__Page text__:
* BEGIN *
# My wife needs your help!!!



## BarryG (Nov 18, 2012)

My wife is taking a Speech class and her final speech is on persuasion. Instead of the normal "Wear your seat belt" or any other common topic, She is thinking of a speech on why you should carry or have access to a flashlight. She would need 3-4 quotable sources as references of information in the speech. Do any of you know of any books or studies that mention having a flashlight. I was thinking of checking an owners manual of a car or maybe ever a Boyscout handbook.

Have you guys got any ideas?


***On a sidenote, she told me the other day that out 7yo son took a light to school with him, a small coin cell light. I told her that wasn't that bad and that she took one to school everyday too, thinking of the E01 on her keys. She smiled and said "I take more than one...". I forgot about the Quark 1xAA and Nuwai 1x123 that she kept in her purse. I was so proud!***




Thanks for the help,
Barry


----------



## ragweed (Nov 18, 2012)

I think you are going to get slim pickings on this one since a flashlight is such a mundane item.


----------



## 880arm (Nov 18, 2012)

I would expect survivalist/emergency preparedness books would be a source you could use. Also, you might want to check out the search results for "always carry a flashlight" on Amazon. They include titles covering a surprisingly wide variety of topics and perhaps best of all, you can quote many of them without actually buying the book (due to the ability to search "inside the book" on Amazon). Some examples from the first couple of pages of results:

Belief Re-patterning: The Amazing Technique for "Flipping the Switch" to Positive Thoughts
How and Why to Build a Wine Cellar, Fourth Edition
RV Living in the 21st Century: The Essential Reference Guide for ALL RVers
The Handbook for Helping Kids With Anxiety and Stress
Achieving Energy Independence - One Step at a Time
The Homeowner's Hurricane Handbook
Arranging Your Life When Dialysis Comes Home (Volume 1)
Top Tips for Girls: Real advice from real women for real life
Photoshop CS2 and Digital Photography for Dummies
How To Operate Your Home - Second Edition
Making Perfect Landings

Good luck to your wife on her speech


----------



## lensman (Nov 18, 2012)

A note on persuasion: truth and accuracy matter much less than passion and personal testimonial.

I don't think there are likely to be scientific studies on the efficacy of having a flashlight on survival percentages in a crisis - superstorm or zombie apocalypse, say. OTOH, you might be able to quote the news media on the desperate need for flashlights and batteries during the week-long power outage in New Jersey / New York. Actually, I imagine you could find psychological studies on the need for humans to have light in the evening. Fear of the dark is almost universal and so the need for long-duration light in the home rises to the level of necessity rather than a luxury.
* END *
__Prompt A__:
In the flashlight thread, rewrite the paragraph beginning "I don't think there are likely" more briefly.

__Data provided__:
* BEGIN *
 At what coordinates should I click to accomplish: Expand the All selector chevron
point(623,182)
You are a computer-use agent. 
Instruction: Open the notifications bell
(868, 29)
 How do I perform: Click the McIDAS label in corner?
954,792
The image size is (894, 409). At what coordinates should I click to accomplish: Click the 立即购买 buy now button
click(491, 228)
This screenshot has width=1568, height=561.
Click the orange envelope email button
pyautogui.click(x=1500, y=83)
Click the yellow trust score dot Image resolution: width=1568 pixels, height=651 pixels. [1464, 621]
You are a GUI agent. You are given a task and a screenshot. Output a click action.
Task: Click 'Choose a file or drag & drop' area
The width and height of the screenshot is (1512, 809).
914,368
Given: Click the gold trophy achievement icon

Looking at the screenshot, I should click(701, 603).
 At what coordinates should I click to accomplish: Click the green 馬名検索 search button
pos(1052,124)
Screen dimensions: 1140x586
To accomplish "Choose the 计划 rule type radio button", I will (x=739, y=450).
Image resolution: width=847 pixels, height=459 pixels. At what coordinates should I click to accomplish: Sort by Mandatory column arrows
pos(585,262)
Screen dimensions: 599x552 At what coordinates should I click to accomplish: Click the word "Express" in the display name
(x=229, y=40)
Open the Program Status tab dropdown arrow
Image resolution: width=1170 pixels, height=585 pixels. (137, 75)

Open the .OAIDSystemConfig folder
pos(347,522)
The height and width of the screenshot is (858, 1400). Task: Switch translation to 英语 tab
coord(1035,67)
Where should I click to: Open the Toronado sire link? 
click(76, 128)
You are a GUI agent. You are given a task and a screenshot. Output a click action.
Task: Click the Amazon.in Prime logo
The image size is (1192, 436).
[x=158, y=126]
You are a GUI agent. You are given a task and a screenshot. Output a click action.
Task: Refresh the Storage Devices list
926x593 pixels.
* END *
__Prompt B__:
In the listing, switch "Mandatory" to "Optional" in the lines starting with the line containing "Image resolution: width=847" and going on through the line containing "pos(585,262)". Give only those lines.

__Written response A__:
Scientific studies on whether having a flashlight improves survival in a crisis are unlikely to exist. However, news coverage of the desperate need for flashlights and batteries during the week-long power outage in New Jersey / New York might be quotable, and psychological studies on humans' need for light in the evening could probably be found. Since fear of the dark is almost universal, long-duration light at home is a necessity rather than a luxury.

__Written response B__:
Image resolution: width=847 pixels, height=459 pixels. At what coordinates should I click to accomplish: Sort by Optional column arrows
pos(585,262)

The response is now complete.